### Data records
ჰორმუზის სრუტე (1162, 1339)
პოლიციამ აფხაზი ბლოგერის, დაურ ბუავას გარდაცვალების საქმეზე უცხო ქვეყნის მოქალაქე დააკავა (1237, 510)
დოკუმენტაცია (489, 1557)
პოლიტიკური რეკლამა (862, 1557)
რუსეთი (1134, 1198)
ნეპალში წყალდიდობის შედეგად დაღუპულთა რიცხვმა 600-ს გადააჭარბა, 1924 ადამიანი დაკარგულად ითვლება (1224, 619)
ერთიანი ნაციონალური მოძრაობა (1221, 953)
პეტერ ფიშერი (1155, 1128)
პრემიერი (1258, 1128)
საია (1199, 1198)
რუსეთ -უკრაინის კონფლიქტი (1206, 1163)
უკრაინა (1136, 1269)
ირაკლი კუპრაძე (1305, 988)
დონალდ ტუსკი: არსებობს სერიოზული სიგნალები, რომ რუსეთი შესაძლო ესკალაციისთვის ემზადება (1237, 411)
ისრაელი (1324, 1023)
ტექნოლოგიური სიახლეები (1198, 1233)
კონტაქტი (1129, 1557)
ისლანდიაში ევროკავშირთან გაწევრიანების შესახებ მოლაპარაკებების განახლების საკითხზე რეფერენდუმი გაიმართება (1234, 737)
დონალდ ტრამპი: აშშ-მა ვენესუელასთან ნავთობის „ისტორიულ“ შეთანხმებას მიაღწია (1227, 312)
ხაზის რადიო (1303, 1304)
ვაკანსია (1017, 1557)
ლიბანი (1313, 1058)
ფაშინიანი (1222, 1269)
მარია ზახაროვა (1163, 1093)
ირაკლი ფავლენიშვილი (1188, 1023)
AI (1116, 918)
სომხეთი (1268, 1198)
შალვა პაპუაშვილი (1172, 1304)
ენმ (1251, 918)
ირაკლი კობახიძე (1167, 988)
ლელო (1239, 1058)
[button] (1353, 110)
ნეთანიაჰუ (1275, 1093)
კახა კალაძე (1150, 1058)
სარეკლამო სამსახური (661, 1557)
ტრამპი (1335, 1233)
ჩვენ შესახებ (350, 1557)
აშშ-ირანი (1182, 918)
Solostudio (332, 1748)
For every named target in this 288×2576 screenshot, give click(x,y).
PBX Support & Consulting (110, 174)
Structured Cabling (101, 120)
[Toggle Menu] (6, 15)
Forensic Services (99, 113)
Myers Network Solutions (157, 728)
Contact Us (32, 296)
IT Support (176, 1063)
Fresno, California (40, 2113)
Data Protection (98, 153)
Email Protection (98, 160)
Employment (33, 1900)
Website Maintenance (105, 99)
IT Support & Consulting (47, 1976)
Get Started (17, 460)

### YOUR GOAL
From the records above, transcribe without alteration every line from the one with "ისლანდიაში ევროკავშირთან გაწევრიანების" to the one with "PBX Support & Consulting (110, 174)", inclusive.

### ANSWER TO THE EXERCISE
ისლანდიაში ევროკავშირთან გაწევრიანების შესახებ მოლაპარაკებების განახლების საკითხზე რეფერენდუმი გაიმართება (1234, 737)
დონალდ ტრამპი: აშშ-მა ვენესუელასთან ნავთობის „ისტორიულ“ შეთანხმებას მიაღწია (1227, 312)
ხაზის რადიო (1303, 1304)
ვაკანსია (1017, 1557)
ლიბანი (1313, 1058)
ფაშინიანი (1222, 1269)
მარია ზახაროვა (1163, 1093)
ირაკლი ფავლენიშვილი (1188, 1023)
AI (1116, 918)
სომხეთი (1268, 1198)
შალვა პაპუაშვილი (1172, 1304)
ენმ (1251, 918)
ირაკლი კობახიძე (1167, 988)
ლელო (1239, 1058)
[button] (1353, 110)
ნეთანიაჰუ (1275, 1093)
კახა კალაძე (1150, 1058)
სარეკლამო სამსახური (661, 1557)
ტრამპი (1335, 1233)
ჩვენ შესახებ (350, 1557)
აშშ-ირანი (1182, 918)
Solostudio (332, 1748)
For every named target in this 288×2576 screenshot, give click(x,y).
PBX Support & Consulting (110, 174)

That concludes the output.